I cannot try in May , June and July because i went for chickenpox vaccine. There are 2 doses and only can try for pregnancy 1 month after last dose. Otherwise, it will affect the foetus because the vaccine contains live virus.
Yes so we actually went to the hospital to ask for the IUI back in March. I made the call in March and the earliest appt available was in late April/Early May. We decided to switch our doctor from Private Hospital to Government hospital. Mostly because of the government subsidies should we decide and last resort have to go for IVF and cost is cheaper. I cannot keep spending few hundreds at month at the private doc to scan and take this meds and that. Plus they screwed up my invoices. And i kanchiong lah..scared what if screw up most impt thing how.
And also after trying for 1yr 7mths but not even successful at ttc-ing naturally, i think that there maybe a chance i may or may not have pregnancy complications infuture and what if i have to go for many tries and by the time i late 30s liao.

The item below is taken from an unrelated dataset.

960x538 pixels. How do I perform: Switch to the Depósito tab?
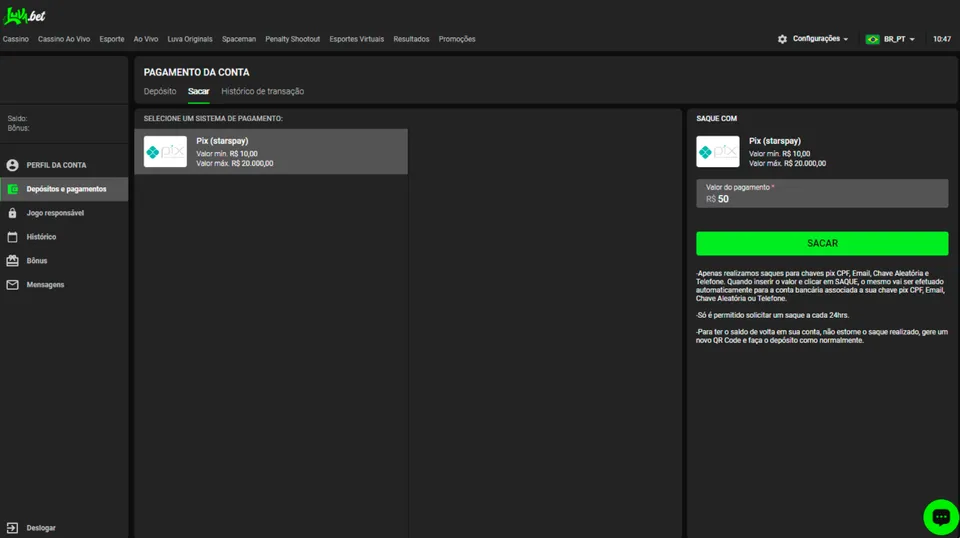[160, 91]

So i opted to switch Government hospital.
This journey is very mentally and physically draining. This is something i always mentioned i want to share but i kept hesitating and i didn’t blog about it yet. I have been hesitating for awhile…but now decided to share my journey here. Previously i shared on dayre cos not many people read there.

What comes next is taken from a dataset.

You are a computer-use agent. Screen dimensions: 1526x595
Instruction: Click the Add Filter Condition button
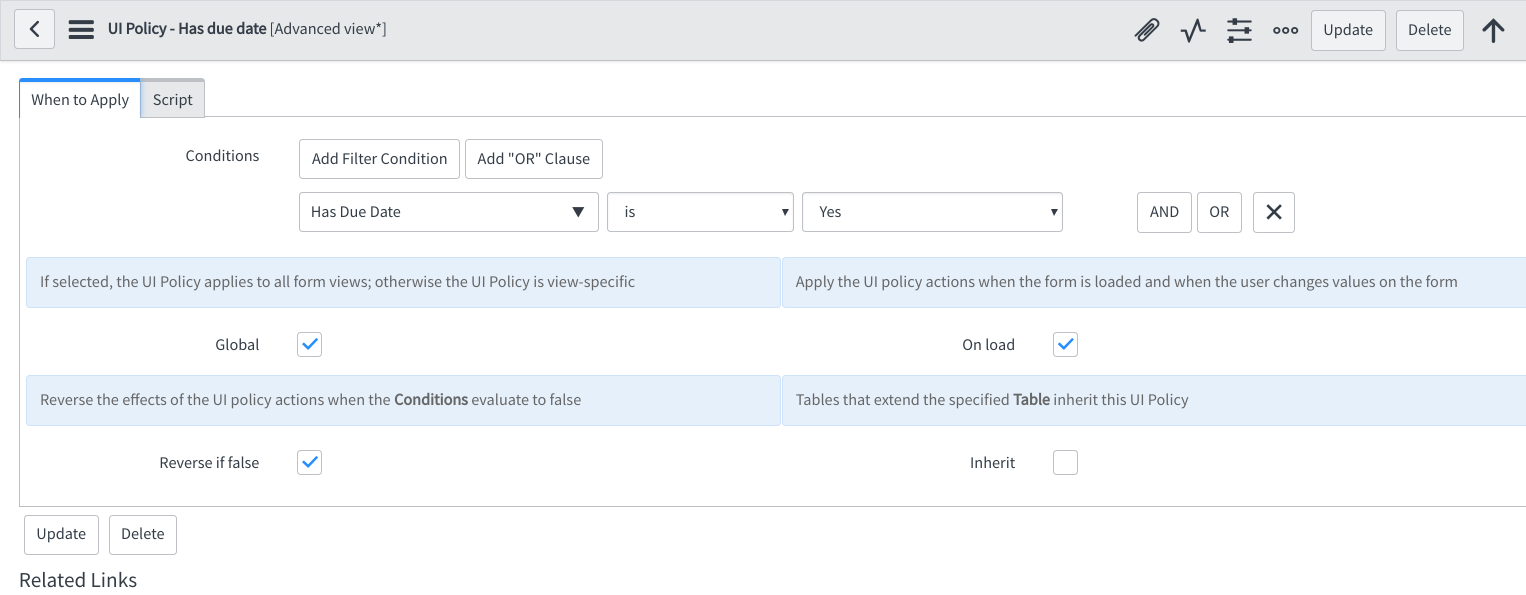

After i posted on my instag story that i am going for IUI, i received many msgs from other ladies who are experiencing the same thing. Months and months or even years of disappointments, people around you not being even empathetic about your situation and rubbed salt into your wound etc so many actually kept to themselves.
They have the same issue. They want to find someone to talk to but no one around them can understand and some felt ashame to share.
But im glad that some girls who had successful iui texted me to give me encouragements and positive notes. Some even went through their whole iui or ivf process with me so that i can be mentally prepared and to be honest, they gave me some hope. Instead of feeling disappointed that we failed to conceive even after 1yr 7mths of trying, there is hope that we can.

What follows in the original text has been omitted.